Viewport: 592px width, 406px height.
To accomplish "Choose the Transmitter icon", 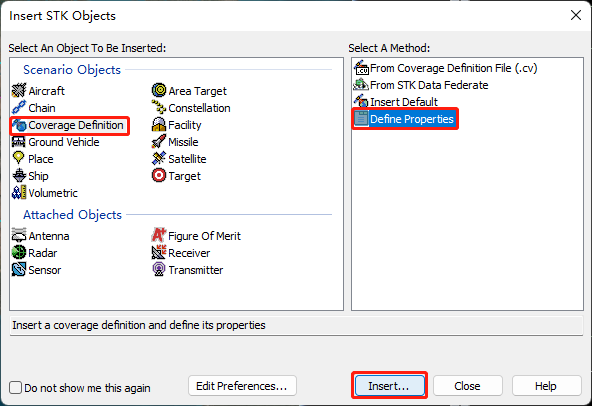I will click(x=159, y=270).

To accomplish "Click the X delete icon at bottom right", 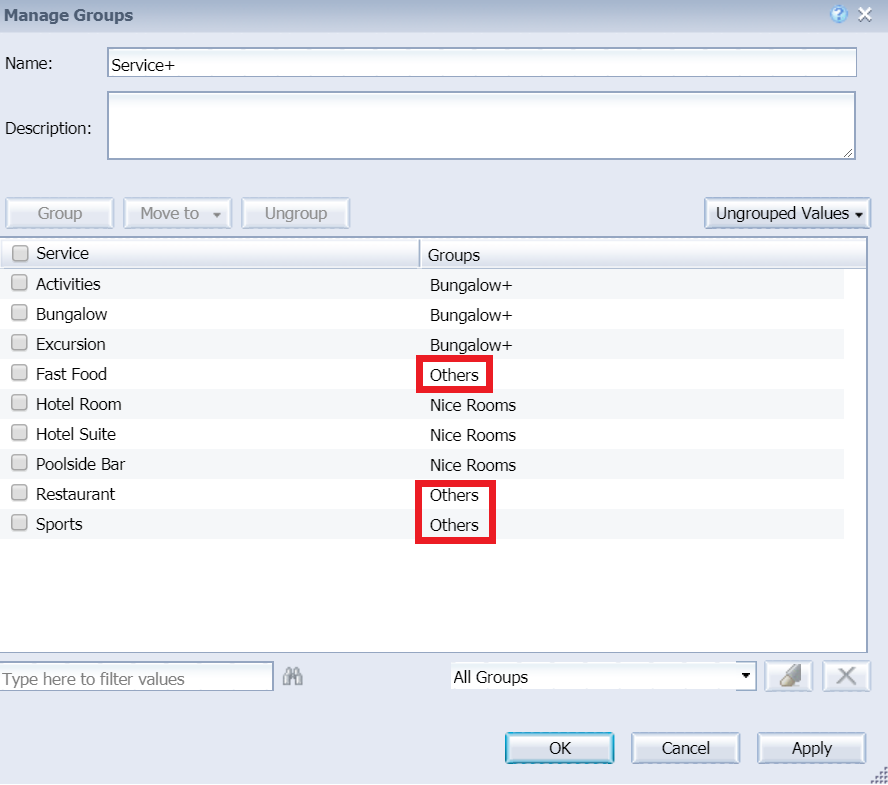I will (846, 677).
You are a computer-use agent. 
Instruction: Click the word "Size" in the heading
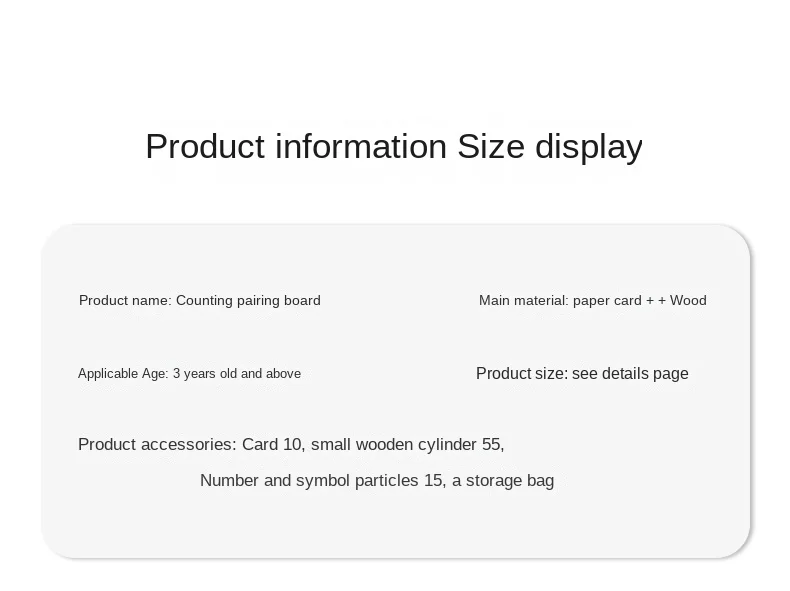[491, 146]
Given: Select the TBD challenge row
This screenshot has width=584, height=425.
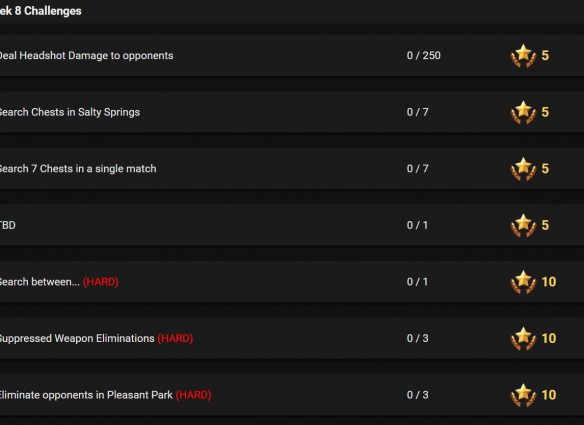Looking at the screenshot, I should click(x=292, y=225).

------------------------------

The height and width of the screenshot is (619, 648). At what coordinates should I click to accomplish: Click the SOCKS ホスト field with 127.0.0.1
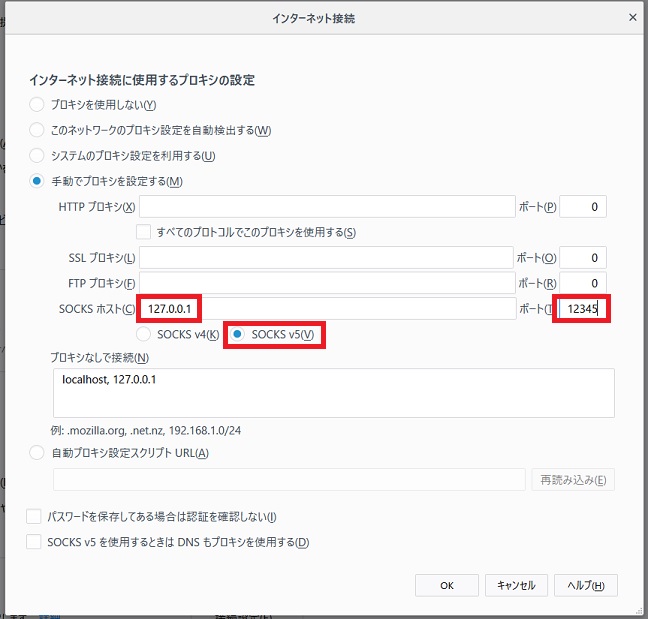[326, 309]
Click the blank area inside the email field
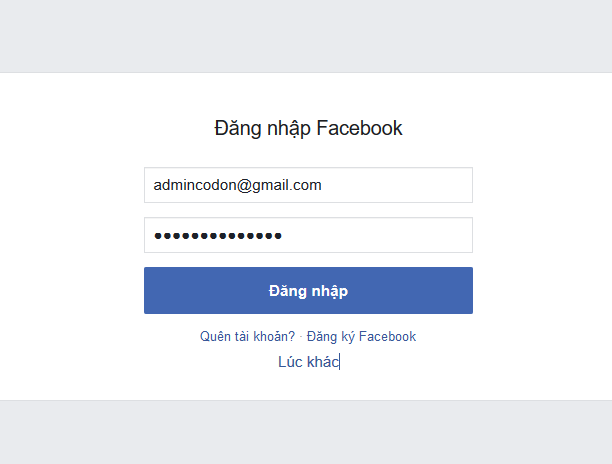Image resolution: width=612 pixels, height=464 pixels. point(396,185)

------------------------------

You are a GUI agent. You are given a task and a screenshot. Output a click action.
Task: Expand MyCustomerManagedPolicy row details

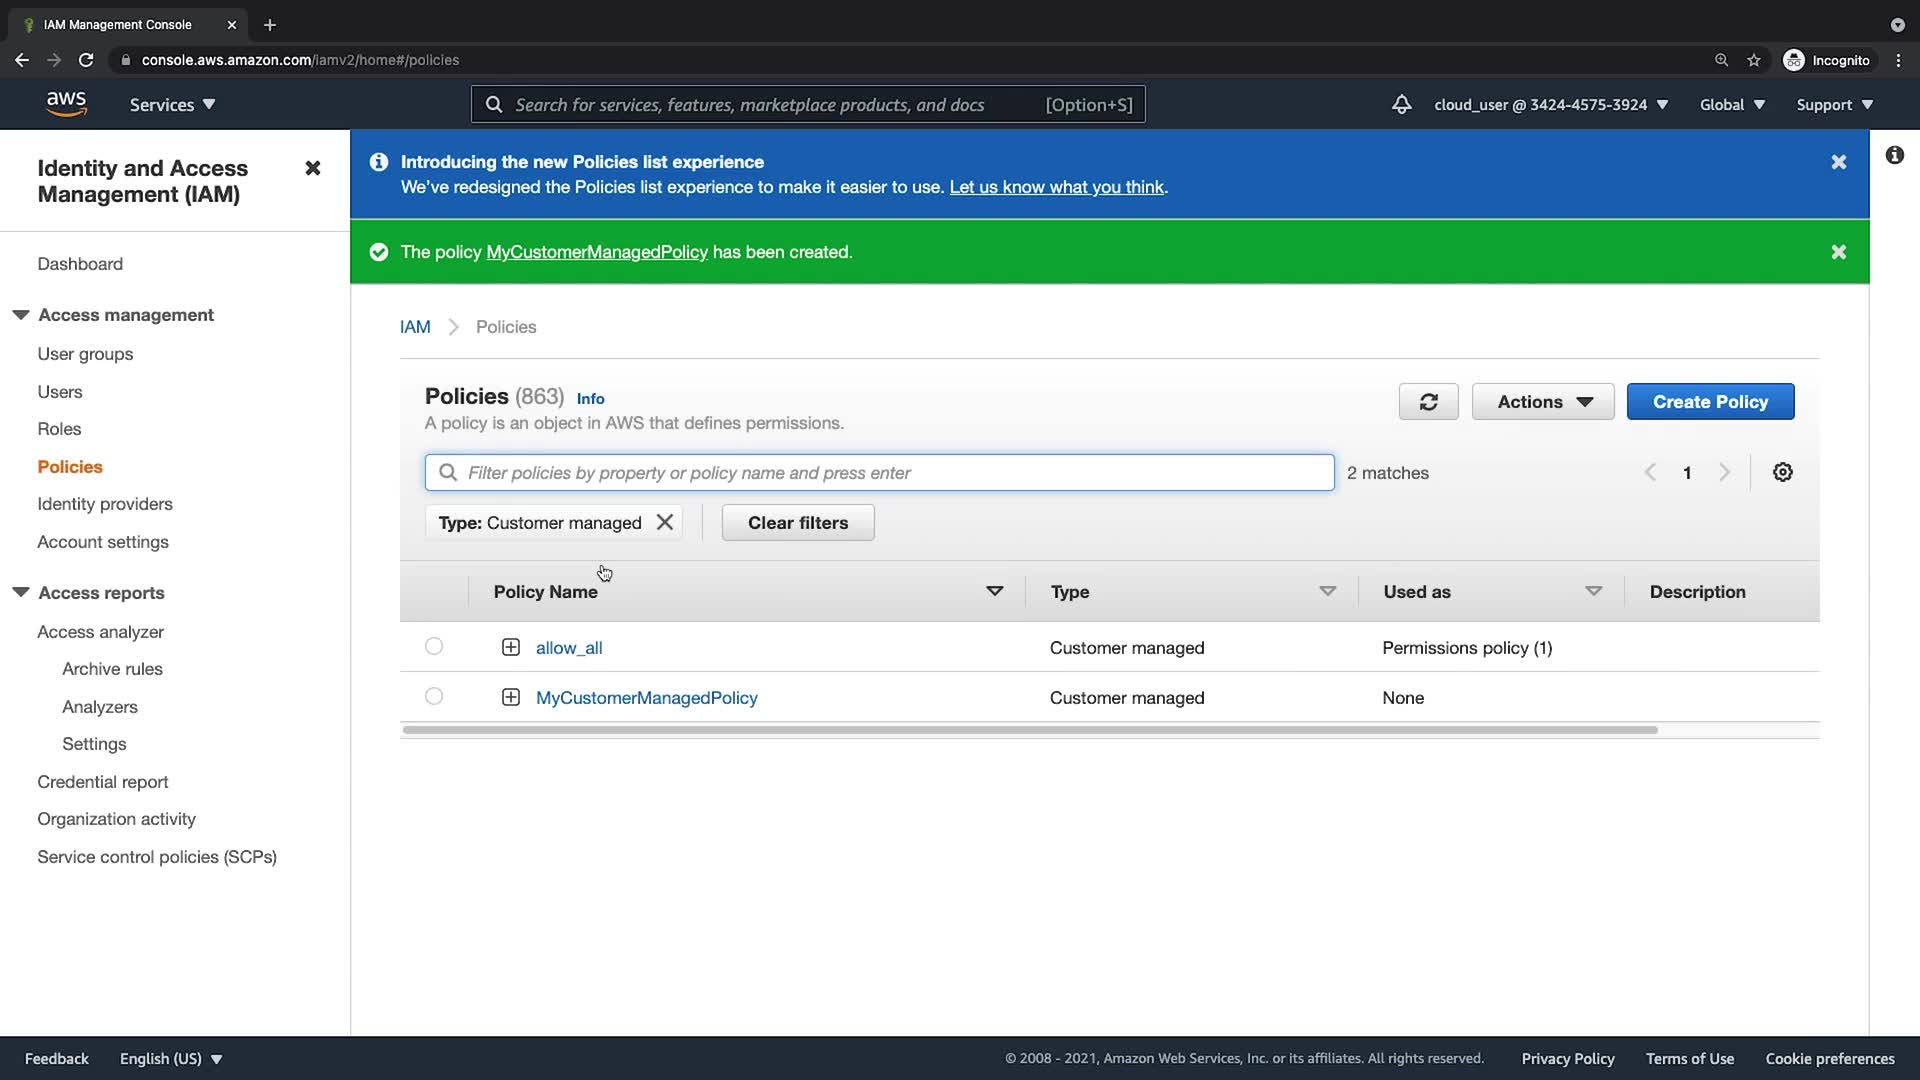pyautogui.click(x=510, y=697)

------------------------------

Given request =>
Change "Expand" to "Collapse" in the records, starting with the line containing "You are a GUI" and going on through the line containing "pyautogui.click(x=510, y=697)", with everything else left as is. Return only those lines, without the pictures.

Response to this exercise =>
You are a GUI agent. You are given a task and a screenshot. Output a click action.
Task: Collapse MyCustomerManagedPolicy row details

pyautogui.click(x=510, y=697)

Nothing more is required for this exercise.